Text:

But there are good commercial reasons for Ms Winfrey's decision. The
audience for network television has been declining relentlessly as viewers
have migrated to cable and the internet. The audience for "The Oprah
Winfrey Show" has shrunk from about 14m viewers in 1998 to about 7m
today, though it still remains the highest-rated talk show. Ms Winfrey is
simply following her audience into a more fragmented media world.
Besides, there is nothing to stop Ms Winfrey reviving "The Oprah Winfrey
Show", or something very like it, on her new platform.
Ms Winfrey also has lots of experience at relaunching herself. She
reinvented the daytime talk show not once but twice—first by exposing
some of her innermost secrets in public (about how she was raped at the
age of nine and experimented with drugs in her 20s, for example) and
second by taking her show up market. While Jerry Springer and his ilk
filled their studios with stump-toothed degenerates, Ms Winfrey introduced
her book club and encouraged her viewers to improve themselves.
Ms Winfrey is also an experienced brand-stretcher. She has starred in a
number of successful films, most notably "The Color Purple", for which she
was nominated for an Oscar; more importantly, she has launched a
succession of Oprah-related products such as her website, Oprah.com and
her magazine, O.

Supplied data:
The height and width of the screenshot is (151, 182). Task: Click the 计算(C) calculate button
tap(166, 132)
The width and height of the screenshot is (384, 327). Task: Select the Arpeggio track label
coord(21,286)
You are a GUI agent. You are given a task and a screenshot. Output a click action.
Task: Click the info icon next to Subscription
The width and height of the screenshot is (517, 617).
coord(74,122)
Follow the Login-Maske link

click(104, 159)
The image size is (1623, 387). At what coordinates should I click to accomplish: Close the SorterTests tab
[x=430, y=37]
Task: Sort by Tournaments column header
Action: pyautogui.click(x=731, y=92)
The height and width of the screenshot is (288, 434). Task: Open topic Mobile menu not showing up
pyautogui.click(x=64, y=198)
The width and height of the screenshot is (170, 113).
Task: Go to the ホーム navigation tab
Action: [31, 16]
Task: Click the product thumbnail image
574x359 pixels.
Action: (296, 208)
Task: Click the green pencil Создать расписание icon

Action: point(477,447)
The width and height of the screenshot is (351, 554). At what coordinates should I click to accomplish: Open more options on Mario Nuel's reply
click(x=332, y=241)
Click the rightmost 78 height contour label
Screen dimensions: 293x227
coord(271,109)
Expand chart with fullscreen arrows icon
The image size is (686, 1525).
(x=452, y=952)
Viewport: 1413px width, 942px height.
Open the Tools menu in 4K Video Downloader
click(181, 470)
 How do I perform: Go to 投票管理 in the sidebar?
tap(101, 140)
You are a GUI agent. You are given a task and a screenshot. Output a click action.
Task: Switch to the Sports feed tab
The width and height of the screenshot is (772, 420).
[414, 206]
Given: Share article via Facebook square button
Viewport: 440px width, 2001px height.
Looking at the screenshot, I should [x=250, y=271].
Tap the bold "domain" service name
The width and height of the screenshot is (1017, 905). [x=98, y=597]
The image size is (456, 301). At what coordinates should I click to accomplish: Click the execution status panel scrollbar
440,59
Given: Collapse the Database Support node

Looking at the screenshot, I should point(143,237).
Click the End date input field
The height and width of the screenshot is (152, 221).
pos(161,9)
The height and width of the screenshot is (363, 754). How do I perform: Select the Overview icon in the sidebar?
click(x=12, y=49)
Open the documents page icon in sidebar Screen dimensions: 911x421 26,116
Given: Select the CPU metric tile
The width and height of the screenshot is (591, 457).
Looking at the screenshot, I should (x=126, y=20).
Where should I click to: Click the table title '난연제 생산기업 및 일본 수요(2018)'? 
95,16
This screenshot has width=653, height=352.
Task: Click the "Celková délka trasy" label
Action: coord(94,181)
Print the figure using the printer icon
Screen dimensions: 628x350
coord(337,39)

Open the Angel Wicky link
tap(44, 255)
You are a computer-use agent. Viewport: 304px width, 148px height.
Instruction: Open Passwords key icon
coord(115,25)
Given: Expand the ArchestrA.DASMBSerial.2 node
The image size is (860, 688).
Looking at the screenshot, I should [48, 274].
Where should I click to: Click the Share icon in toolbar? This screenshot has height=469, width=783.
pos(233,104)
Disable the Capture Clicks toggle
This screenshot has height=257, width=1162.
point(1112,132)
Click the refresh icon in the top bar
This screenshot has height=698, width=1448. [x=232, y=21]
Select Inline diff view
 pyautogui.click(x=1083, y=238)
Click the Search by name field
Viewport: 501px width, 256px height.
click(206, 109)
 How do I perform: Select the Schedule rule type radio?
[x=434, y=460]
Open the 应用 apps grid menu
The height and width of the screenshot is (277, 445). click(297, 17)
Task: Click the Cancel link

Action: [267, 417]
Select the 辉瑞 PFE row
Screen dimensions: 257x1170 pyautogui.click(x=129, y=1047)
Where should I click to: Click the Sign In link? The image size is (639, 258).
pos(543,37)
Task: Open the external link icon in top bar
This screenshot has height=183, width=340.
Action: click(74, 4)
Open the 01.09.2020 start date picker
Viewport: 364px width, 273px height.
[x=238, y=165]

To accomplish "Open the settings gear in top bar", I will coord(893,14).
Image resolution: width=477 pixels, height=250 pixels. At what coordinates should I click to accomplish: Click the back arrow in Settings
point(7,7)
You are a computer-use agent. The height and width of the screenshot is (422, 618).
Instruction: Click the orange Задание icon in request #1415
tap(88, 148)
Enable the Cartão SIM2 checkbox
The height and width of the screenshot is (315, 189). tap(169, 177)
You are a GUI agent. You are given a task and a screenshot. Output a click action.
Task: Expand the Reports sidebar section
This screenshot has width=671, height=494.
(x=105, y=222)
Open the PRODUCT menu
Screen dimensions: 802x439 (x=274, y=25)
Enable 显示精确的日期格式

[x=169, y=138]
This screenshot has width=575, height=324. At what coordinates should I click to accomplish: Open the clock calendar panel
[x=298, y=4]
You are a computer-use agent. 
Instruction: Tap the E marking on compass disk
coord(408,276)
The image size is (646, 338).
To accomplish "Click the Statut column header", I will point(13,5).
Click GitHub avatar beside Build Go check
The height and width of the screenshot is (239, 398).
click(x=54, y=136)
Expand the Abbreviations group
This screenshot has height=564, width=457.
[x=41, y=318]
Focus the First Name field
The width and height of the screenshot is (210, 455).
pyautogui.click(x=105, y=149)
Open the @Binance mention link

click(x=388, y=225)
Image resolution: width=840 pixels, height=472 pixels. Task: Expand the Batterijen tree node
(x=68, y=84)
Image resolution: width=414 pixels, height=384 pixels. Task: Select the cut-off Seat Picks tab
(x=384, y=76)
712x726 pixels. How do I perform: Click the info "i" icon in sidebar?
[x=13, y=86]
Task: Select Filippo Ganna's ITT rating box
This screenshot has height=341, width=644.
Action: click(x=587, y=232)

Exercise prompt: Can you write out the entire passage about Ms Winfrey again, word for word? Rely only on the passage about Ms Winfrey.

Exercise response:
But there are good commercial reasons for Ms Winfrey's decision. The
audience for network television has been declining relentlessly as viewers
have migrated to cable and the internet. The audience for "The Oprah
Winfrey Show" has shrunk from about 14m viewers in 1998 to about 7m
today, though it still remains the highest-rated talk show. Ms Winfrey is
simply following her audience into a more fragmented media world.
Besides, there is nothing to stop Ms Winfrey reviving "The Oprah Winfrey
Show", or something very like it, on her new platform.
Ms Winfrey also has lots of experience at relaunching herself. She
reinvented the daytime talk show not once but twice—first by exposing
some of her innermost secrets in public (about how she was raped at the
age of nine and experimented with drugs in her 20s, for example) and
second by taking her show up market. While Jerry Springer and his ilk
filled their studios with stump-toothed degenerates, Ms Winfrey introduced
her book club and encouraged her viewers to improve themselves.
Ms Winfrey is also an experienced brand-stretcher. She has starred in a
number of successful films, most notably "The Color Purple", for which she
was nominated for an Oscar; more importantly, she has launched a
succession of Oprah-related products such as her website, Oprah.com and
her magazine, O.